In 2022, the exact numbers that we will need to come back to at a later stage, but we see that the full benefits then in 2021 on the tax packages in Norway. What will then happen for the CAPEX in 2022 and onwards is that the things that we sanction now in 21 and 22 will then start them to have also the benefits as we move along. But normally what you typically see is that you have a ramp up of projects. So when you sanction it, you are not spending most of the money early on before you all opt them to the running speed. So that means that you have less impact in the early days, but more impact from the tax benefits in those projects when we are coming from 22 and 23 and onwards.
Okay, thank you.
Next question is from the line of Martin Ratz with Morgan Stanley.

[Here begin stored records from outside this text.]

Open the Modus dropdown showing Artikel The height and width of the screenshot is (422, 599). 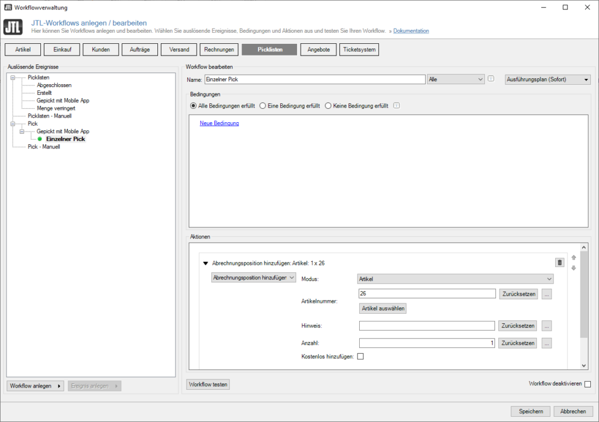[x=455, y=279]
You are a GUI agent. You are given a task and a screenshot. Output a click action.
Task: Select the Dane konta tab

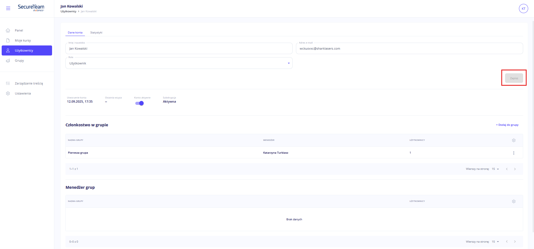pyautogui.click(x=75, y=33)
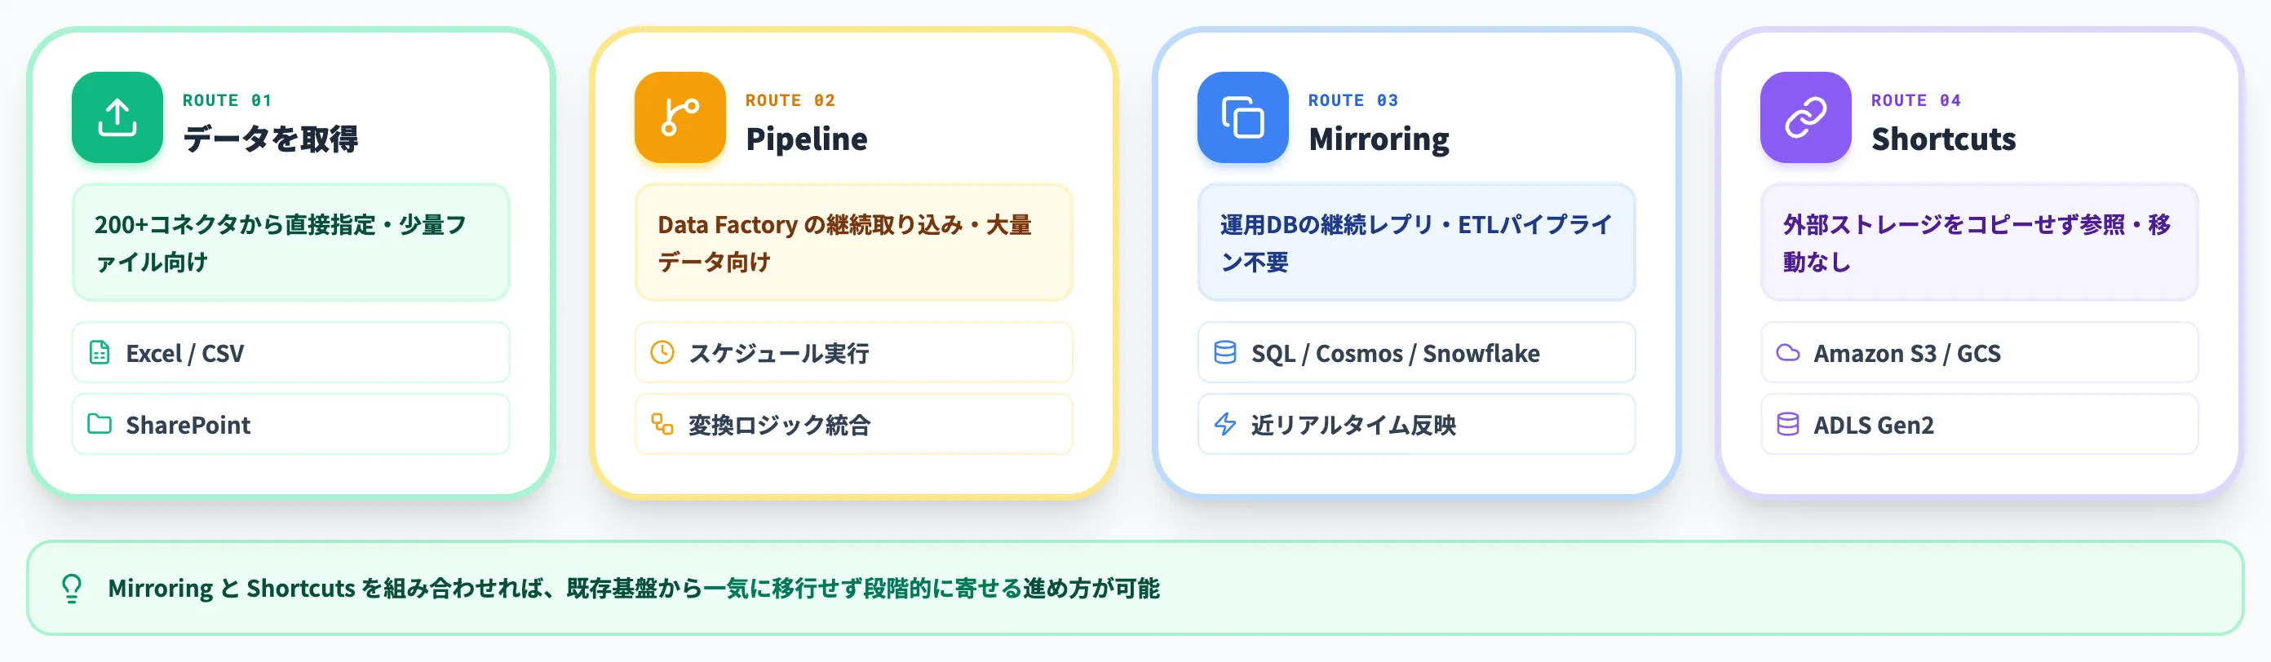Click the clock icon for スケジュール実行
Viewport: 2271px width, 662px height.
[662, 353]
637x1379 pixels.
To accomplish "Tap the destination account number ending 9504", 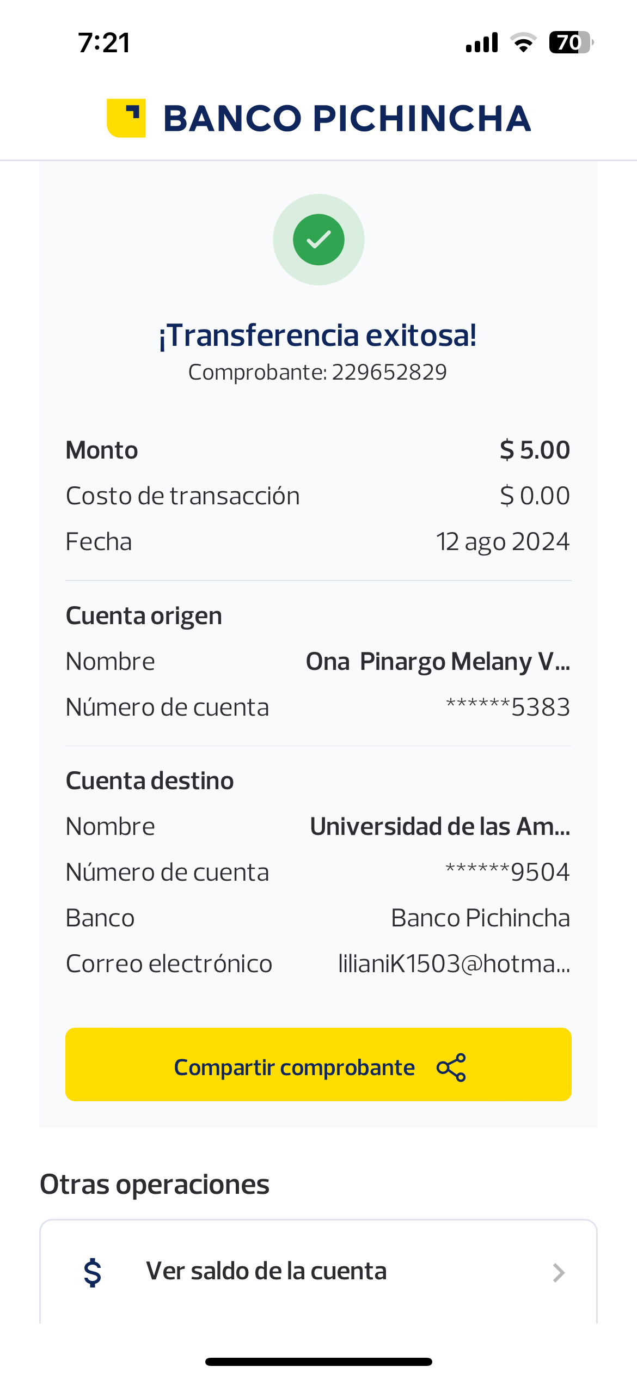I will (x=507, y=872).
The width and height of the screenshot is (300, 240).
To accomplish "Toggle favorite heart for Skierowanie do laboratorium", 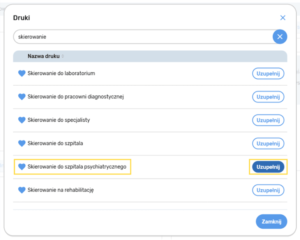I will pos(22,73).
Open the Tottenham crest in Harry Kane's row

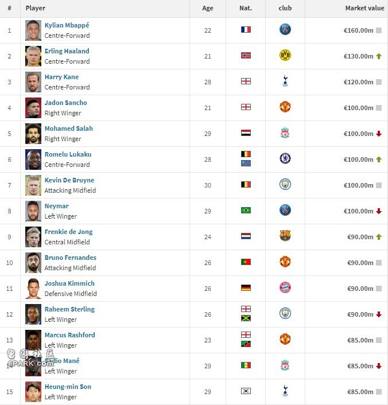[285, 81]
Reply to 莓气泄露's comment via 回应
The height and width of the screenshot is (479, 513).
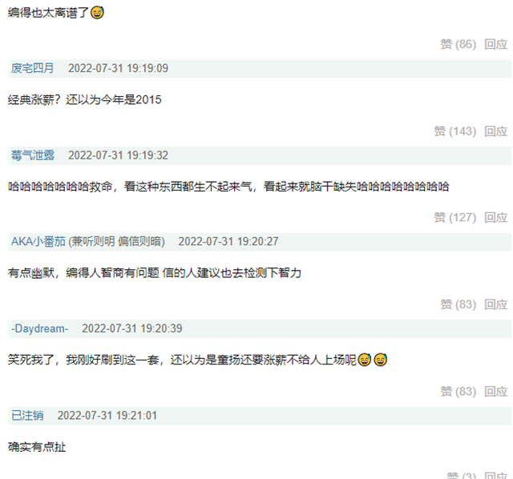pyautogui.click(x=495, y=217)
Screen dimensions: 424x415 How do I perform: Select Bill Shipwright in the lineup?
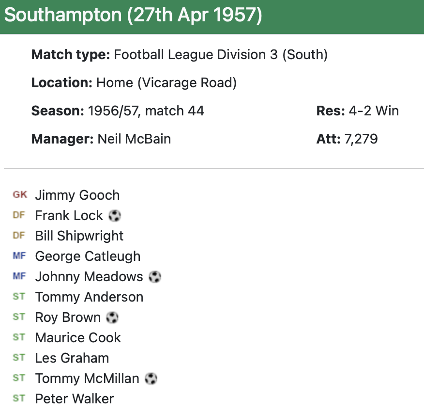pos(79,236)
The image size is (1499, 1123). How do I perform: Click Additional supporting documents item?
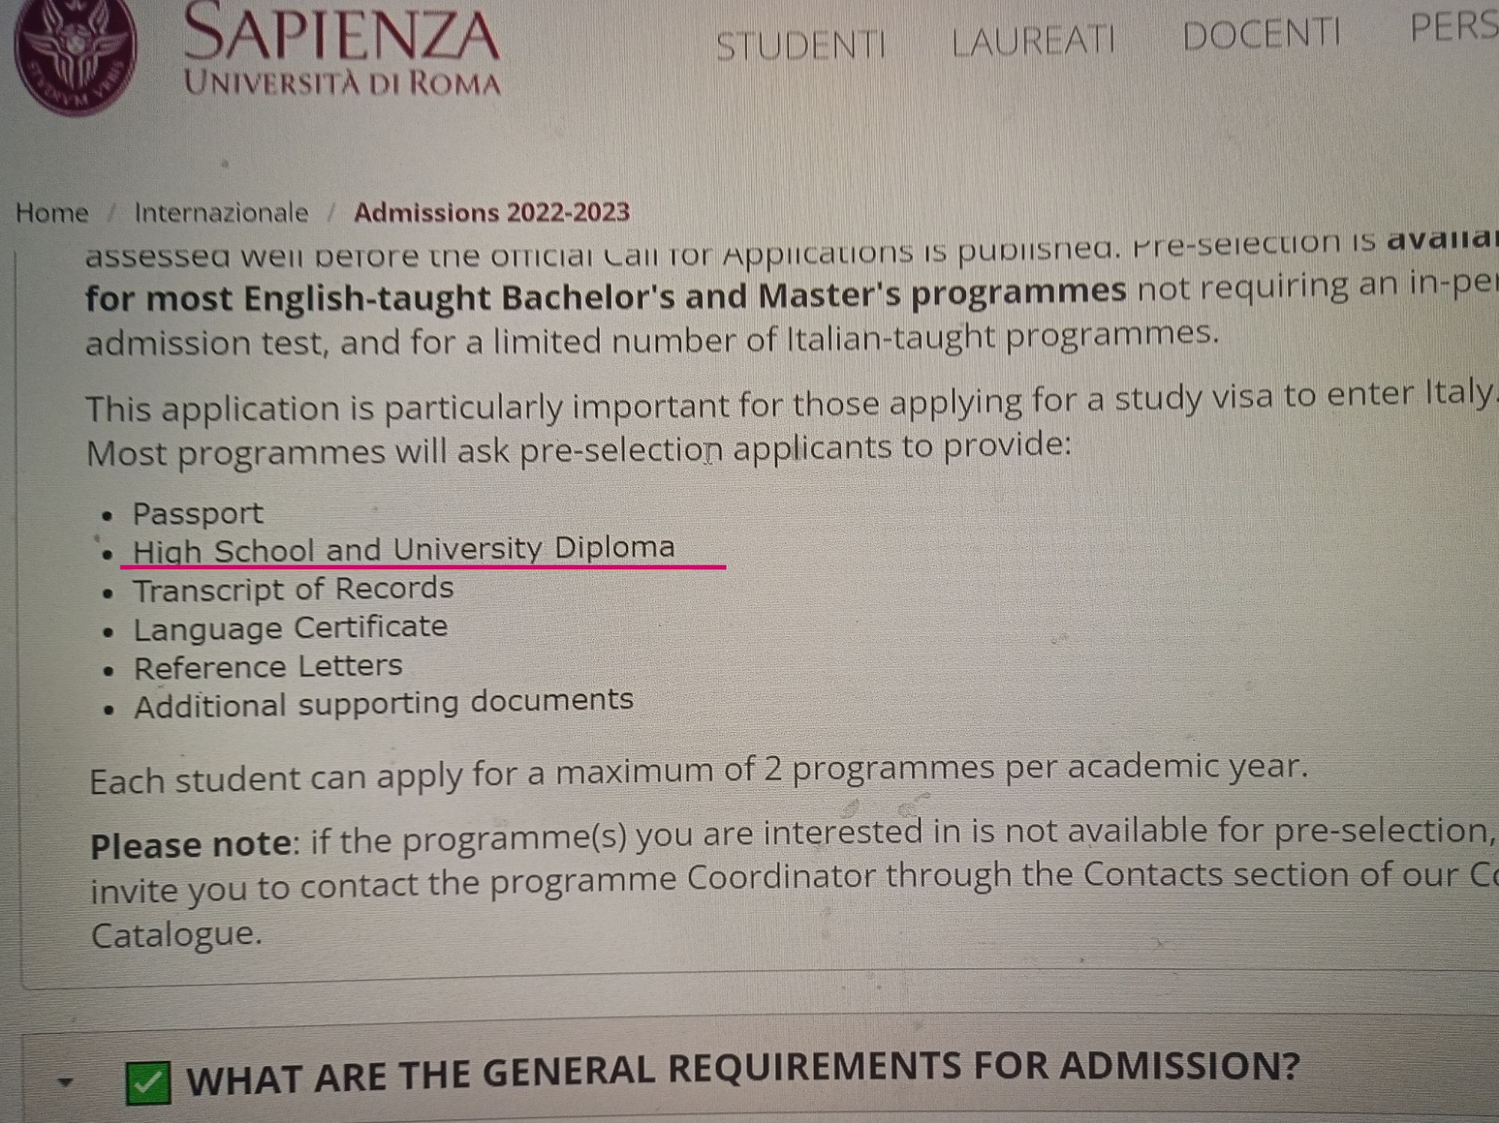384,703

Please go ahead. I had to remove myself from the queue. All my questions have been answered. You covered an awful lot. So in the interest of time, to do Peter a favor, I'll hand it back.
Thanks, Martin. I will always take a favour when it's offered, so I appreciate that one. Thank you to everybody for calling here. I'm pleased to be finishing absolutely at 11.30 CET, so I'm very pleased about that one. Can I take this opportunity to thank Anders and Sine. We will now close the equity part of this. Thank you, Anders, for the reminder of the gas seminar later this month. You'll be getting invites to that one. And of course, if there are any questions in the follow-up, please don't hesitate to contact us in investor relations. So with that, as I say, we'll close the equity part. The media one will continue on Zoom. Thank you very much for joining.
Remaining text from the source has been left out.